Crowdsourcing 2.0: Why Putting the Slum on a Map is not Enough*
/There was a time—not too long ago—when informal settlements the size of small cities were practically invisible. Large and empty beige-gray fields, intercepted by an occasional thin blue line, signifying water, and several thicker, windy white lines that stood for major roads, would pop up on the computer screen when searching for infamous slums such as “Kibera” on Google Maps. The information void stood in stark contrast to the hundreds of thousands of people living in Kibera, ironically tucked away between some of the city’s most valuable and celebrated resources: the Royal Nairobi Golf Club, Ngong Forest and the Nairobi dam.
Googling Kibera would not reveal much information about the slum, but more significantly, information also lacked within the slum. In the eyes of the government, the slum did not exist or matter and only few stories, usually about gangs and murders with attention-grabbing sensational headlines bordering sinister hilarity, were deemed newsworthy. For relevant and current happenings, residents would therefore consult their social networks: neighbors, friends and family. As the extensive literature on social capital and intelligence has shown, who you know (rather than what you know) contributes enormously to slum dwellers’ complex networks of resilience.
But there are situations when those networks are simply not enough.
One of those situations presented itself on the night of the 30th of December 2007. After Kenya’s general election on the 27th of December, hopes—and polls—were at a peak for the opposition party’s Raila Odinga. But after a three-day delay, incumbent President Mwai Kibaki was unexpectedly pronounced the winner. What exactly happened next and who is to blame continues to be widely debated, but what we do know today is that inflammatory text messages and emails had played a major role in inciting the violence that lasted for two months, resulted in the death of over 1,000 people and the displacement of 350,000. Most of what would later be called “ethnic cleansing” took place in informal settlements, including Kibera, the same areas with the least access to information. Nobody knew whether and when it was safe to step outside the house. After only several days, a small group of programmers released software that would use the same tactics as the perpetrators of violence—SMS and emails—to create an alternative information-sharing platform. Ushahidi, Swahili for “testimony,” mapped reports of crime and violence that could easily be submitted and accessed online or by mobile phone. In both, the global South and its North, crowdsourced crisis-mapping has served as populist tool for asserting political contestation and for checking state violence, in effect producing a “politics of witnessing” at a global scale.

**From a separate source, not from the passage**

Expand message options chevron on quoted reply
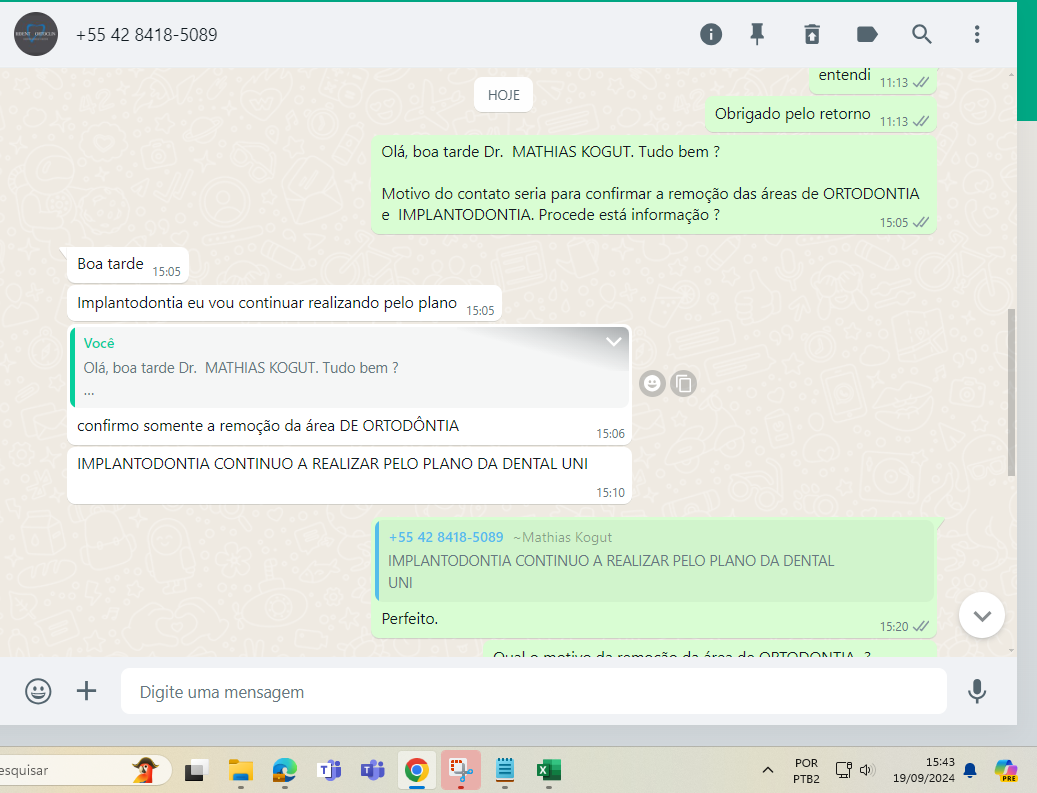1037x793 pixels. point(614,342)
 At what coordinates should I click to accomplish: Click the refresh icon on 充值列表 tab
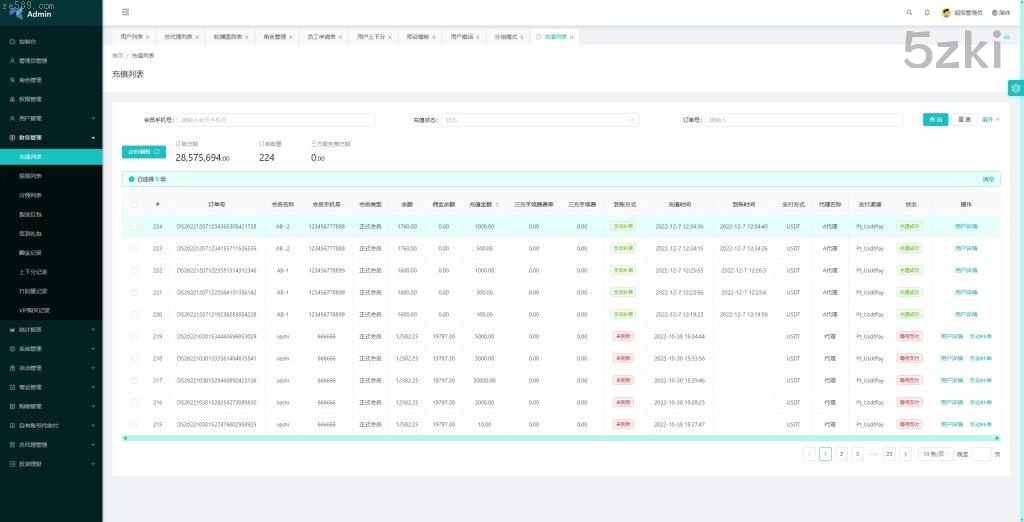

Ushahidi shined a spotlight on a long ignored problem: the lack of information on and for informal communities. Although constituting a significant urban demographic in cities of the Global South—and the majority in some, including Nairobi where an estimated 60% of the population lives in slums—slum residents are often ignored in planning processes and budget allocations.
With the goal to change the situation by literally putting Kibera on the map, an international development practitioner and a programmer founded MapKibera in 2009. Through support from local techies who helped train Kibera residents in using OpenStreetMap (OSM) techniques—including GPS surveying and satellite imagery digitizing—Kibera began making a geospatial appearance. In the years to follow, citizen journalism efforts ensued, developing atop the MapKibera information on OSM. The Voice of Kibera community news website and the Kibera News Video Network journalism project indiscriminately cover everyday Kibera, from local fires and elections to a marvelous Bulgakov-esque exploration of Kibera from a dog’s perspective.
MapKibera was the first mapping initiative of its kind. By training local residents in geospatial data collection and visual storytelling through photography and video, MapKibera has significantly contributed to the democratization of media. It also made international news and brought much-needed attention to Kibera. Kibera’s data and founding members traveled the world, presenting their initiative and findings at research and innovation hubs. It was actually at one of those trips to the Massachusetts Institute of Technology Media Lab where I first heard about MapKibera. Without a doubt, MapKibera’s approach and legacy for the Information and Communications Technologies for Development (ICT4D) community cannot be denied.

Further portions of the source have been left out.